In an article in the Harvard Business Review (HBR), economist and Nobel Laureate Robert Merton writes: “Ask yourself this; if you had to drive from Boston to New York in a snowstorm, would you feel safer in a car with four-wheel drive (4WD) or two-wheel drive? Chances are that you’d choose four-wheel drive.”

He continues: “But if you were to look at accident statistics, you’d find that the advent of four-wheel drive hasn’t done much to lower the rate of passenger accidents per passenger mile on snowy days. That might lead you to conclude that the innovation hasn’t made driving in the snow any safer.”

But is this conclusion correct?

What happened isn’t that the innovation of 4WD has failed to make passengers safer but people have changed their driving habits because they feel safer. Now more people are venturing out in the snow than previously and are probably driving less carefully into the bargain.

More vehicles being driven a whole lot faster in the snow would expose passengers to the same or an even higher degree of risk than if the number of vehicles being driven in the snow and their speed remained the same as prior to the advent of 4WD. The risk of accidents would be much lower in comparison.

Merton observes that if the risk of an innovation depends on the choices people make, it follows that the more informed and conscious their choices are, the lower the risk will be.

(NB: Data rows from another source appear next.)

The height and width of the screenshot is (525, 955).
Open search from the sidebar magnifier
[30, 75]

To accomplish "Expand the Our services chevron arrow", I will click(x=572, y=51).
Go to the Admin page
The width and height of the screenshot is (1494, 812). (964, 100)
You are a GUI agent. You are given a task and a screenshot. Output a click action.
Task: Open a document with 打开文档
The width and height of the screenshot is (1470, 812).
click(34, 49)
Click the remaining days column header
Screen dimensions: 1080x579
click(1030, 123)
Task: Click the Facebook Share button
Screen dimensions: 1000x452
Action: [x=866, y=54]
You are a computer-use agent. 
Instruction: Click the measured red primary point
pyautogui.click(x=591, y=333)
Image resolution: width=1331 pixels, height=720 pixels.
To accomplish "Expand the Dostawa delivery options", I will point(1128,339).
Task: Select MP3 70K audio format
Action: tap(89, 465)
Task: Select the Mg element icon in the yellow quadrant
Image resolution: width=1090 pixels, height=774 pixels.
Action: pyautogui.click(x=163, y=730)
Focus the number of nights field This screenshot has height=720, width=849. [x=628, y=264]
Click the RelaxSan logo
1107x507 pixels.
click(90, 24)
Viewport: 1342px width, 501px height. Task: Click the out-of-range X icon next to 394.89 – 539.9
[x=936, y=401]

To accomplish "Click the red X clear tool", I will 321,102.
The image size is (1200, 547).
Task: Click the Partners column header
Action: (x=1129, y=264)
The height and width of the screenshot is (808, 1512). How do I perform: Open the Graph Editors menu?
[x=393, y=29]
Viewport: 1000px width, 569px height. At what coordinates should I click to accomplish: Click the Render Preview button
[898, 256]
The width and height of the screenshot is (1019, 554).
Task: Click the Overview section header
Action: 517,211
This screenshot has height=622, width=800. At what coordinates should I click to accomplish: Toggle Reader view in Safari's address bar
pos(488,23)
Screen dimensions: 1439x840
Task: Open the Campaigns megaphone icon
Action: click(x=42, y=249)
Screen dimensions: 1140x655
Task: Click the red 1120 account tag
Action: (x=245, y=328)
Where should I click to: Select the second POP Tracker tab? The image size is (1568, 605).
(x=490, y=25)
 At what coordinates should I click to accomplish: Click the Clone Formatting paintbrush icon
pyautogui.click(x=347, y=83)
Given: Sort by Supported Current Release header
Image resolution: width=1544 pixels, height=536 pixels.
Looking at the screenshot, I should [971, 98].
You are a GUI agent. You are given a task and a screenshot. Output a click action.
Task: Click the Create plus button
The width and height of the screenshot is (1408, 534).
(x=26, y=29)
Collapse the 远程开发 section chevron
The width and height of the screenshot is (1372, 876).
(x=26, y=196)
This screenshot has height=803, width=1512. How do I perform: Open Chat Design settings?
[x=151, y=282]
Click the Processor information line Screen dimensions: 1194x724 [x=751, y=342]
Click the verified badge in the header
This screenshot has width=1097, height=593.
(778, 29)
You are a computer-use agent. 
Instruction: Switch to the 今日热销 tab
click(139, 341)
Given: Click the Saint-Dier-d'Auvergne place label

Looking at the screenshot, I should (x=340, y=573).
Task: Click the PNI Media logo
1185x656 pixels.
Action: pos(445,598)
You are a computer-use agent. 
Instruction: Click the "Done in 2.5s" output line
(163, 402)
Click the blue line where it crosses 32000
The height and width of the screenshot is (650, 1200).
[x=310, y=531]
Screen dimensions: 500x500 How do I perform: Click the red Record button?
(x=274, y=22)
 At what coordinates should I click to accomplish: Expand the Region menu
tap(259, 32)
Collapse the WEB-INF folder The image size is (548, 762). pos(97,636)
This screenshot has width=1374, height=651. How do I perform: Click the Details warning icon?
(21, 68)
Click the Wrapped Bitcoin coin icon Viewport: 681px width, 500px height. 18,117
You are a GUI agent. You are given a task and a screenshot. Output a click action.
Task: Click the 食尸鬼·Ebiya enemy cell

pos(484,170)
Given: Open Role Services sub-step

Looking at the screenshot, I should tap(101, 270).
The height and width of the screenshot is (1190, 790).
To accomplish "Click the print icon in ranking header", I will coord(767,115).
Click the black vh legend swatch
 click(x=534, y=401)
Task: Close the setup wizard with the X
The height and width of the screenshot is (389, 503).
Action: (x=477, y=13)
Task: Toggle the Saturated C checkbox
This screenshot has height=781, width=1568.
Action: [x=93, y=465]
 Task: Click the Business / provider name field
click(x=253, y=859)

He says that to minimise risk and unintended consequences, users, companies and policy makers need to understand how to make informed choices when it comes to new products and services. He offers five rules for them to follow.

MENTAL MODEL Realise that you need a model. When you adopt a new product or technology, your decision about risk and return is informed by what cognitive scientists call the ‘mental model.’ Returning to the 4WD example cited earlier, you may realise that of the many elements of risk associated with the journey, you can only control the type of car you use and the speed at which you drive it.

While this is an oversimplification of reality, a more holistic (and therefore, complex) mathematical model that allows you to incorporate as many factors as you want will be more adept at assessing the risk of a particular innovation.

LIMITATIONS Acknowledge the limitations of your model. While this may sound self-contradictory, you have to understand that no mathematical model can be complete. In addition, you should be able to tell an incorrect model from an incomplete one. An incorrect model is one whose underlying assumptions are fundamentally flawed.

Merton explains: “An aircraft navigation model that places New York’s La Guardia airport in Boston might not be recognised as flawed unless the planes it guides try to fly to that airport. Once a model is found to be based on a fundamentally wrong assumption, the only proper thing to do is to stop using it.”

An incomplete model on the other hand, can be improved as long as you acknowledge its limitations intelligently.

UNFORESEEN Always expect the unexpected – despite the best endeavours and ingenuity, some factors that should go into a model may be overlooked.

No human being can possibly foresee all the repercussions of an innovation, no matter how obvious they may seem in hindsight. This is particularly true when an innovation interacts with other changes in the environment that are unrelated and not recognised as risk factors. The 2007/08 financial crisis is a classic example of unintended consequences of innovations in finance.

USE AND USER The utility of a model depends not only on the model itself but on who is using it and what it’s being used for. A more complete but more complicated model may carry greater risks than a cruder one unless the user is qualified for the job.

In this regard, the US credit rating crisis is an important case in point. So many investment managers misapplied a model that resulted in huge losses and ‘AAA’ rated bonds piling up in their portfolios.

INFRASTRUCTURE Before an innovation is introduced, see if it’s compatible with the existing infrastructure or whether further improvements are needed. For instance, if you want to introduce a high-speed passenger train to your railway network, your existing tracks must be able to support it. Otherwise, you risk a train crash at some point, leading to a massive loss of lives and critical damage to the railway infrastructure.